Problem to solve:
Where in the data does the word "agent" appear? Find those lines and copy them.
START Supplied data
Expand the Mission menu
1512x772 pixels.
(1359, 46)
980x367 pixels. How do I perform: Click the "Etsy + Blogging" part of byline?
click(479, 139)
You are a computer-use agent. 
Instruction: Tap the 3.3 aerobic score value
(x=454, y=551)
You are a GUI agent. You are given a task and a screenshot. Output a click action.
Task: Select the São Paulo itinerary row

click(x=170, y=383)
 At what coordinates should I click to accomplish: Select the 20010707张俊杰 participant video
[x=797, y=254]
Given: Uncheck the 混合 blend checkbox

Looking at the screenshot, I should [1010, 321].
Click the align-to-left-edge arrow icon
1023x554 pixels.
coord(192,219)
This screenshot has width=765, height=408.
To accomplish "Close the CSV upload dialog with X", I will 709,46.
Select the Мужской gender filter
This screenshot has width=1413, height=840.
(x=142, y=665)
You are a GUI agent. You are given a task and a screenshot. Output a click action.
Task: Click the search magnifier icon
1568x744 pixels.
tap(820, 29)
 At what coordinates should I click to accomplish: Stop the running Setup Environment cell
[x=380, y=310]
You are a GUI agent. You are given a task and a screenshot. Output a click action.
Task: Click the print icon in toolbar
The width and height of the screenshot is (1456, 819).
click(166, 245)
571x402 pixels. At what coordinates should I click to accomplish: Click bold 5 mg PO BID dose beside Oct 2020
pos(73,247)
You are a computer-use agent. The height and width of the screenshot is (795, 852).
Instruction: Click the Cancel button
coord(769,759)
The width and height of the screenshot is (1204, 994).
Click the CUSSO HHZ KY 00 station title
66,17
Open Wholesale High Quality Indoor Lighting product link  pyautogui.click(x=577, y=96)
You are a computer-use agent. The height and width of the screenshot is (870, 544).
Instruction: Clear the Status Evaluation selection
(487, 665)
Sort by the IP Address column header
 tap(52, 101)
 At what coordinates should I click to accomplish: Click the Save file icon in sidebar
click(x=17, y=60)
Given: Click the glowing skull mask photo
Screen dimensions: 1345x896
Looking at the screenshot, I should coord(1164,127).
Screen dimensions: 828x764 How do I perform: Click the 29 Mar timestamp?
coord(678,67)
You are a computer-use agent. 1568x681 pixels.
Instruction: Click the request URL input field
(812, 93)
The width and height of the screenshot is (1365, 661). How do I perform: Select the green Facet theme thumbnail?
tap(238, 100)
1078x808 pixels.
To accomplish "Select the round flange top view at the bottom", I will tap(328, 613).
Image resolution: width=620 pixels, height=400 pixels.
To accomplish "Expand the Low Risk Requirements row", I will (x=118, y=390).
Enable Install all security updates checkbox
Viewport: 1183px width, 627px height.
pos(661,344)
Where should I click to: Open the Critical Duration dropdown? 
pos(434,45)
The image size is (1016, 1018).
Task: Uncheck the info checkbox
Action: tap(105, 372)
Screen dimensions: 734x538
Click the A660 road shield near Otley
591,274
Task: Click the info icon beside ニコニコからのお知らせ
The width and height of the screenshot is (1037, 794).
END Supplied data
Response area:
You are a computer-use agent. 
You are a GUI agent. You are given a task and a screenshot. Output a click action.
You are a GUI agent. You are given a task and a screenshot. Output a click action.
You are a GUI agent. You are given a task and a screenshot. Output a click action.
You are a computer-use agent. The height and width of the screenshot is (795, 852).
You are a computer-use agent. The height and width of the screenshot is (870, 544).
You are a computer-use agent. 1568x681 pixels.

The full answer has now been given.